Submitted to: Meeting Abstract
Publication Type: Abstract Only
Publication Acceptance Date: 1/20/2011
Publication Date: 1/20/2011
Citation: Kornecki, T.S., Price, A.J. 2011. On farm conservation tillage vegetable system utilizing high-residue cover crops in Alabama. Southern Sustainable Agriculture Working Group. CDROM.

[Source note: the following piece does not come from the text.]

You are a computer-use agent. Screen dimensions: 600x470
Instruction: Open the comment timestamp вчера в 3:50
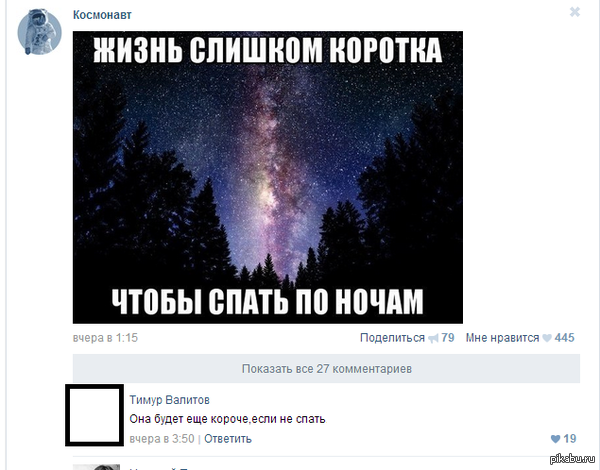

Technical Abstract: An on-farm no-till experiment was initiated in 2008 at Randle Farm, Auburn, AL. The objective was to demonstrate tenable on-farm conservation vegetable production systems using high amounts of cover crop residues to reduce soil erosion, improve soil productivity and quality, reduce energy costs and promote farm profitability. The project was funded by USDA-NRCS as a CGA grant with cooperation of researchers from the USDA-ARS, National Soil Dynamics Laboratory (NSDL) and Auburn University. A sandy soil area (1.0 acre) which had not been under production for decades was selected by the producer to conduct a replicated experiment. The experimental layout and required equipment were designed by NSDL scientists. Rye, crimson clover, and a mixture (rye and crimson clover) were selected as cover crops; these were managed using a two-stage roller/crimper prototype. Three different cash crops (watermelons, cantaloupes, and okra) were transplanted in mid-May utilizing a modified RJ transplanter equipped with a subsoiling shank to alleviate soil compaction; equipment modifications were made at NSDL. In 2009, researchers realized several problems associated with no-till systems when use of commercial herbicides and pesticides are discouraged. Large insect populations (grasshoppers and squash bugs) severely hindered tomato and okra establishment and high weed pressure reduced yields. The 2009 growing season served as a learning process to resolve pest problems by using organic compounds and mechanical methods. In 2010, yields of watermelon, okra and cantaloupe were obtained. This work presents findings for a vegetable no-till system using cover crops under weather and soil conditions of Alabama and provides guidance for adoption of similar conservation systems in the Southeast.